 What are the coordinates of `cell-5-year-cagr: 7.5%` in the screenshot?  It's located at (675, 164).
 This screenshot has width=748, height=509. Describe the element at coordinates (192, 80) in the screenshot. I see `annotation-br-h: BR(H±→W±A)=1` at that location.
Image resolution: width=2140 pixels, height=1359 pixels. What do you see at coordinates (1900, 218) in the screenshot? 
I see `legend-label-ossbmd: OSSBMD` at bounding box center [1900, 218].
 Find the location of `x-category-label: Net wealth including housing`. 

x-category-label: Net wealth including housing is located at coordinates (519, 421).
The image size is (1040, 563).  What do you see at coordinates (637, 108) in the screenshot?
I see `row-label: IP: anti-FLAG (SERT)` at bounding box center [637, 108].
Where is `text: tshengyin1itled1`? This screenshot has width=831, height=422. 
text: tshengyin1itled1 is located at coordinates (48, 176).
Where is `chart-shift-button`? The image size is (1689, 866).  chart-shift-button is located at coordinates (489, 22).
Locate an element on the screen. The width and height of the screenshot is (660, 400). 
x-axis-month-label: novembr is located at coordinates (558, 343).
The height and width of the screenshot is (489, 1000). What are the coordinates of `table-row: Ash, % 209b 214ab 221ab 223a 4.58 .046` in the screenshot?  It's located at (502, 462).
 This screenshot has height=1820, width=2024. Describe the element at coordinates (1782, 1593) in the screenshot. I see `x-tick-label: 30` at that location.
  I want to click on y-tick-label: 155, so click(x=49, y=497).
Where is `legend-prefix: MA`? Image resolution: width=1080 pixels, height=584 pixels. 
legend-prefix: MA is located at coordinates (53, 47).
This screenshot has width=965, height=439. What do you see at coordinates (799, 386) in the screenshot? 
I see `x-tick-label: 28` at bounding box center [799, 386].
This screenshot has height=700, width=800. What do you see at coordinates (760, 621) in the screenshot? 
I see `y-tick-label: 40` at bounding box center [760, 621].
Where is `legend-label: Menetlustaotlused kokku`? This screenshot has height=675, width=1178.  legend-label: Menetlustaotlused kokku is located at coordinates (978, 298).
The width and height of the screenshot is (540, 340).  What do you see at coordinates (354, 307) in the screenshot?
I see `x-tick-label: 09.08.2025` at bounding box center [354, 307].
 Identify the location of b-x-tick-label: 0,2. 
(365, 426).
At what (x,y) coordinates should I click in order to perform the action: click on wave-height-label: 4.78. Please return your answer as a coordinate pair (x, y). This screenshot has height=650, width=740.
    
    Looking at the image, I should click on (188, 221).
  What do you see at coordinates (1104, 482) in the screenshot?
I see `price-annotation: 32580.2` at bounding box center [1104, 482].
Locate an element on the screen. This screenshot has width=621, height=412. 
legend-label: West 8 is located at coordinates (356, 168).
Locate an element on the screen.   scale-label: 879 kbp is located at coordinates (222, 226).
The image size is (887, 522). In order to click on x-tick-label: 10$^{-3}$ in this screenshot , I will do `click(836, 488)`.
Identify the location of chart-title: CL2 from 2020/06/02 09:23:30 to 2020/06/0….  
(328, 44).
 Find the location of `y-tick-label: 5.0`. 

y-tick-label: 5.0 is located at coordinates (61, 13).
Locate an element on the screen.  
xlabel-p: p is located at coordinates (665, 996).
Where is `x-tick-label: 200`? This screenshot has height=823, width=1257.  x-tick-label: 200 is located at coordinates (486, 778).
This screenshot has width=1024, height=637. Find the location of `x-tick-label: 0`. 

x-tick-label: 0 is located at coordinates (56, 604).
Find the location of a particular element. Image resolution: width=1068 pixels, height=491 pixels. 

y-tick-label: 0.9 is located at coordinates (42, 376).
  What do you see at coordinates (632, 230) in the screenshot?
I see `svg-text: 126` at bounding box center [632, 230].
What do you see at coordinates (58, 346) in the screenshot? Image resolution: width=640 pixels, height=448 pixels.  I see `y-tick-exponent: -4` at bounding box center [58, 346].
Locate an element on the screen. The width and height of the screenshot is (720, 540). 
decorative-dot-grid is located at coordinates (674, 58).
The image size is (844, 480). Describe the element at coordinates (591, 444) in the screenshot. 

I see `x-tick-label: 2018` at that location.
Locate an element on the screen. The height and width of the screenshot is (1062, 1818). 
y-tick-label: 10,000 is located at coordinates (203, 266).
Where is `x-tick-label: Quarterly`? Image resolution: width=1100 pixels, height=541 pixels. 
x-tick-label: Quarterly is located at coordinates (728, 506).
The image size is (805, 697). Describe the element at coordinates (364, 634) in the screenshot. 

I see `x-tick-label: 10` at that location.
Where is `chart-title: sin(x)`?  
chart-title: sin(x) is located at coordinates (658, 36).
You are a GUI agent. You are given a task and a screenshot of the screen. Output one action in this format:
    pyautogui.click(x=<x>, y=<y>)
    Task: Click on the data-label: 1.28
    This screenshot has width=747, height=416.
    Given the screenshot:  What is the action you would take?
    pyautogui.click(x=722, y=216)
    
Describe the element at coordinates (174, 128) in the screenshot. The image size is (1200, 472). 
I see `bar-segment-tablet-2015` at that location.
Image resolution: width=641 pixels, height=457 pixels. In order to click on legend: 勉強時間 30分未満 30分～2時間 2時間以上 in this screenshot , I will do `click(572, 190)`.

### WHAT IS NEEDED:
Copy out every one of the items above word for word, from first to last.

### YOUR RESPONSE:
 What are the coordinates of `cell-5-year-cagr: 7.5%` in the screenshot?  It's located at (675, 164).
 This screenshot has width=748, height=509. Describe the element at coordinates (192, 80) in the screenshot. I see `annotation-br-h: BR(H±→W±A)=1` at that location.
Image resolution: width=2140 pixels, height=1359 pixels. What do you see at coordinates (1900, 218) in the screenshot? 
I see `legend-label-ossbmd: OSSBMD` at bounding box center [1900, 218].
 Find the location of `x-category-label: Net wealth including housing`. 

x-category-label: Net wealth including housing is located at coordinates (519, 421).
The image size is (1040, 563).  What do you see at coordinates (637, 108) in the screenshot?
I see `row-label: IP: anti-FLAG (SERT)` at bounding box center [637, 108].
Where is `text: tshengyin1itled1`? This screenshot has width=831, height=422. 
text: tshengyin1itled1 is located at coordinates (48, 176).
Where is `chart-shift-button`? The image size is (1689, 866).  chart-shift-button is located at coordinates (489, 22).
Locate an element on the screen. The width and height of the screenshot is (660, 400). 
x-axis-month-label: novembr is located at coordinates (558, 343).
The height and width of the screenshot is (489, 1000). What are the coordinates of `table-row: Ash, % 209b 214ab 221ab 223a 4.58 .046` in the screenshot?  It's located at (502, 462).
 This screenshot has height=1820, width=2024. Describe the element at coordinates (1782, 1593) in the screenshot. I see `x-tick-label: 30` at that location.
  I want to click on y-tick-label: 155, so click(x=49, y=497).
Where is `legend-prefix: MA`? Image resolution: width=1080 pixels, height=584 pixels. 
legend-prefix: MA is located at coordinates (53, 47).
This screenshot has width=965, height=439. What do you see at coordinates (799, 386) in the screenshot? 
I see `x-tick-label: 28` at bounding box center [799, 386].
This screenshot has height=700, width=800. What do you see at coordinates (760, 621) in the screenshot? 
I see `y-tick-label: 40` at bounding box center [760, 621].
Where is `legend-label: Menetlustaotlused kokku`? This screenshot has height=675, width=1178.  legend-label: Menetlustaotlused kokku is located at coordinates (978, 298).
The width and height of the screenshot is (540, 340).  What do you see at coordinates (354, 307) in the screenshot?
I see `x-tick-label: 09.08.2025` at bounding box center [354, 307].
 Identify the location of b-x-tick-label: 0,2. 
(365, 426).
At what (x,y) coordinates should I click in order to perform the action: click on wave-height-label: 4.78. Please return your answer as a coordinate pair (x, y). This screenshot has height=650, width=740.
    
    Looking at the image, I should click on (188, 221).
  What do you see at coordinates (1104, 482) in the screenshot?
I see `price-annotation: 32580.2` at bounding box center [1104, 482].
Locate an element on the screen. This screenshot has width=621, height=412. 
legend-label: West 8 is located at coordinates (356, 168).
Locate an element on the screen.   scale-label: 879 kbp is located at coordinates (222, 226).
The image size is (887, 522). In order to click on x-tick-label: 10$^{-3}$ in this screenshot , I will do `click(836, 488)`.
Identify the location of chart-title: CL2 from 2020/06/02 09:23:30 to 2020/06/0….  
(328, 44).
 Find the location of `y-tick-label: 5.0`. 

y-tick-label: 5.0 is located at coordinates (61, 13).
Locate an element on the screen.  
xlabel-p: p is located at coordinates (665, 996).
Where is `x-tick-label: 200`? This screenshot has height=823, width=1257.  x-tick-label: 200 is located at coordinates (486, 778).
This screenshot has width=1024, height=637. Find the location of `x-tick-label: 0`. 

x-tick-label: 0 is located at coordinates (56, 604).
Find the location of a particular element. Image resolution: width=1068 pixels, height=491 pixels. 

y-tick-label: 0.9 is located at coordinates (42, 376).
  What do you see at coordinates (632, 230) in the screenshot?
I see `svg-text: 126` at bounding box center [632, 230].
What do you see at coordinates (58, 346) in the screenshot? Image resolution: width=640 pixels, height=448 pixels.  I see `y-tick-exponent: -4` at bounding box center [58, 346].
Locate an element on the screen. The width and height of the screenshot is (720, 540). 
decorative-dot-grid is located at coordinates (674, 58).
The image size is (844, 480). Describe the element at coordinates (591, 444) in the screenshot. 

I see `x-tick-label: 2018` at that location.
Locate an element on the screen. The height and width of the screenshot is (1062, 1818). 
y-tick-label: 10,000 is located at coordinates (203, 266).
Where is `x-tick-label: Quarterly`? Image resolution: width=1100 pixels, height=541 pixels. 
x-tick-label: Quarterly is located at coordinates (728, 506).
The image size is (805, 697). Describe the element at coordinates (364, 634) in the screenshot. 

I see `x-tick-label: 10` at that location.
Where is `chart-title: sin(x)`?  
chart-title: sin(x) is located at coordinates (658, 36).
You are a GUI agent. You are given a task and a screenshot of the screen. Output one action in this format:
    pyautogui.click(x=<x>, y=<y>)
    Task: Click on the data-label: 1.28
    This screenshot has width=747, height=416.
    Given the screenshot:  What is the action you would take?
    pyautogui.click(x=722, y=216)
    
Describe the element at coordinates (174, 128) in the screenshot. The image size is (1200, 472). 
I see `bar-segment-tablet-2015` at that location.
Image resolution: width=641 pixels, height=457 pixels. In order to click on legend: 勉強時間 30分未満 30分～2時間 2時間以上 in this screenshot , I will do `click(572, 190)`.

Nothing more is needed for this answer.